Just for fun, I want to generate pseudo-English phrase to "store" this information in. I want to be able to recover this information from the phrase.

Note: This is not a security question, I don't care if someone else will be able to recover the information or even detect that it is there or not.

Criteria for better phrases, from most important to the least:

  • Short
  • Unique
  • Natural-looking

The current approach, suggested here:

Take three lists of 1024 nouns, verbs and adjectives each (picking most popular ones). Generate a phrase by the following pattern, reading 20 bits for each word:

Noun verb adjective verb,
Noun verb adjective verb,
Noun verb adjective verb,
Noun verb adjective verb.

Now, this seems to be a good approach, but the phrase is a bit too long and a bit too dull.
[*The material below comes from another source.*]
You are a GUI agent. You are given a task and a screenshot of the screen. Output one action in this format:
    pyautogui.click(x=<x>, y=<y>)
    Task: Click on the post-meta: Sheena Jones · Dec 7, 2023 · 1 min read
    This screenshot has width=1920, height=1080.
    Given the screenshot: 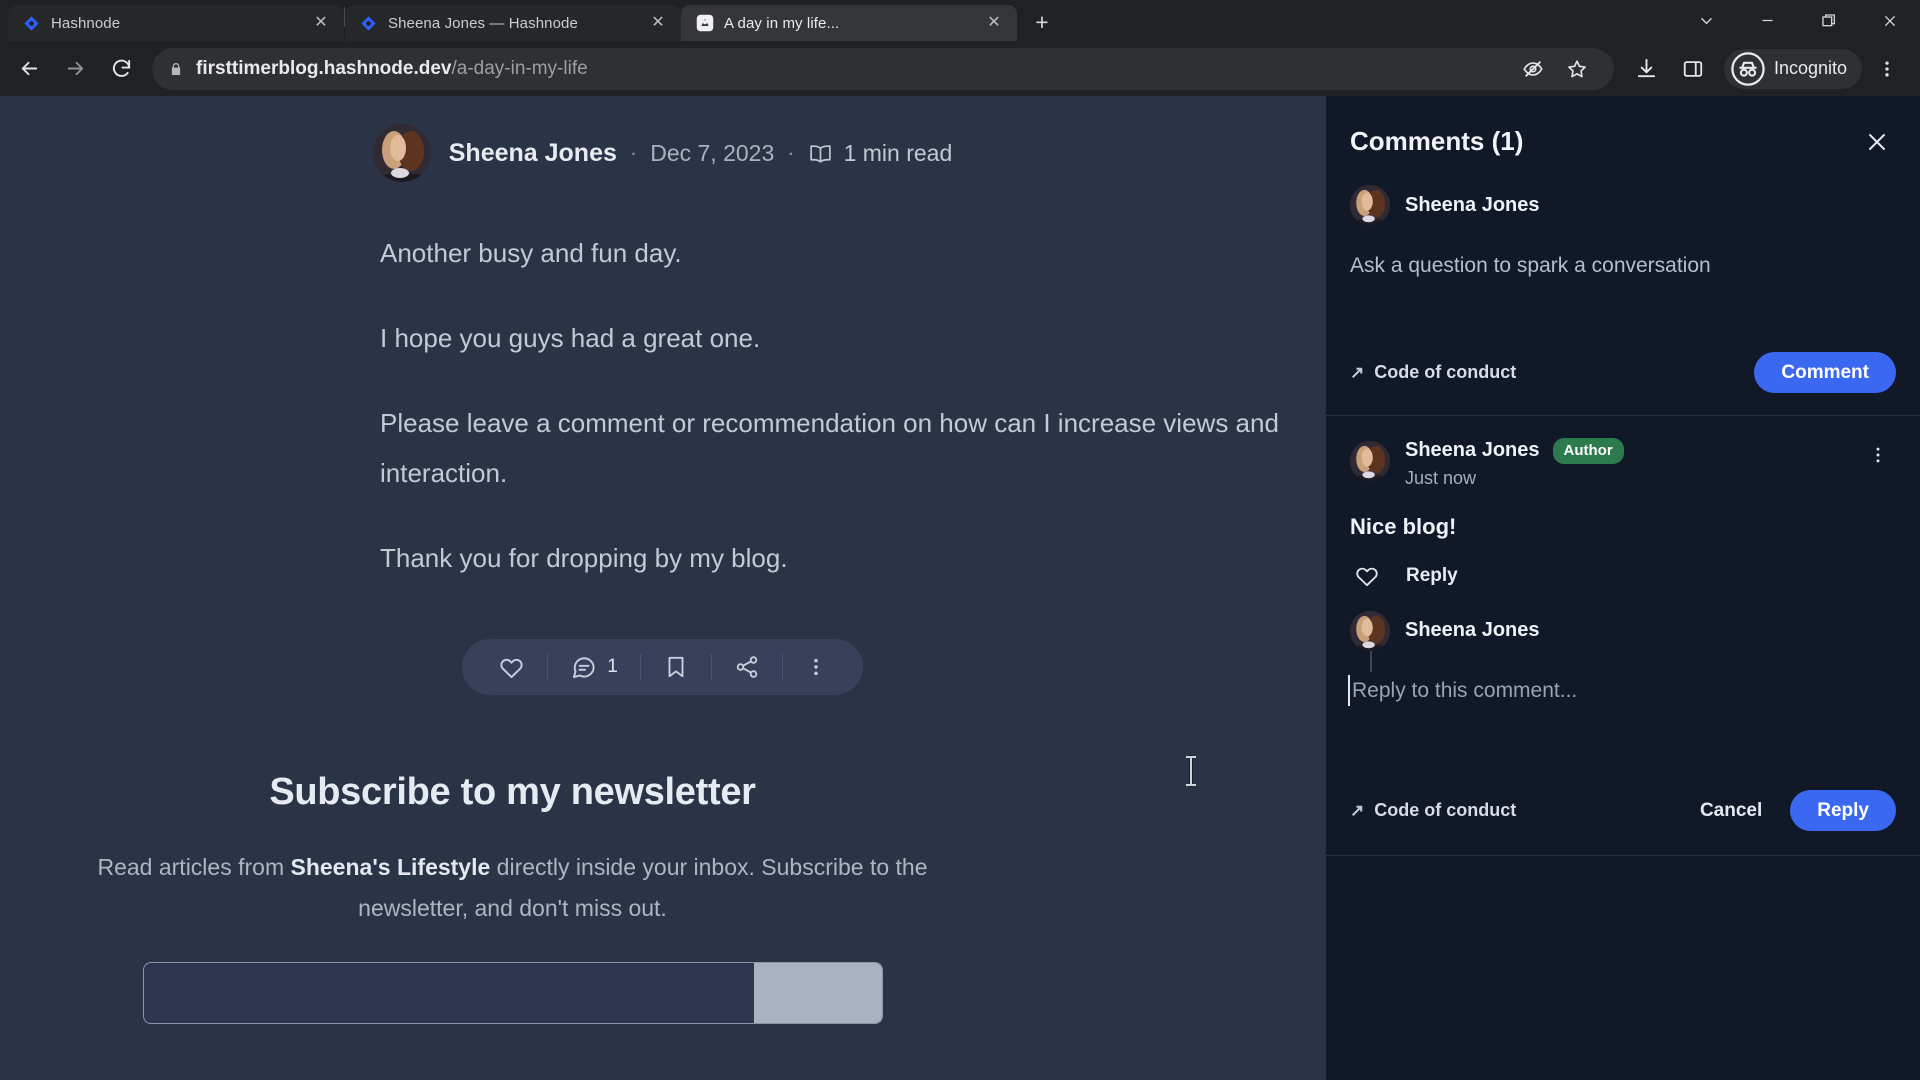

I have found a corpus of words here (Part of Speech Database).

After some ad-hoc filtering, I calculated that this corpus contains, approximately

  • 50690 usable adjectives
  • 123585 nouns
  • 15301 verbs

This allows me to use up to

  • 16 bits per adjective (actually 16.9, but I can't figure how to use fractional bits)
  • 15 bits per noun
  • 13 bits per verb

For noun-verb-adjective-verb pattern this gives 57 bits per "sentence" in phrase. This means that, if I'll use all words I can get from this corpus, I can generate three sentences instead of four (160 / 57 ˜ 2.8).

Noun verb adjective verb,
Noun verb adjective verb,
Noun verb adjective verb.

Still a bit too long and dull.

Any hints how can I improve it?

What I see that I can try:

  • Try to compress my data somehow before encoding. But since the data is completely random, only some phrases would be shorter (and, I guess, not by much).

  • Improve phrase pattern, so it would look better.

  • Use several patterns, using the first word in phrase to somehow indicate for future decoding which pattern was used. (For example, use the last letter or even the length of the word.) Pick pattern according to the first bytes of the data.

...I'm not that good with English to come up with better phrase patterns. Any suggestions?

  • Use more linguistics in the pattern. Different tenses etc.

...I guess, I would need much better word corpus than I have now for that. Any hints where can I get a suitable one?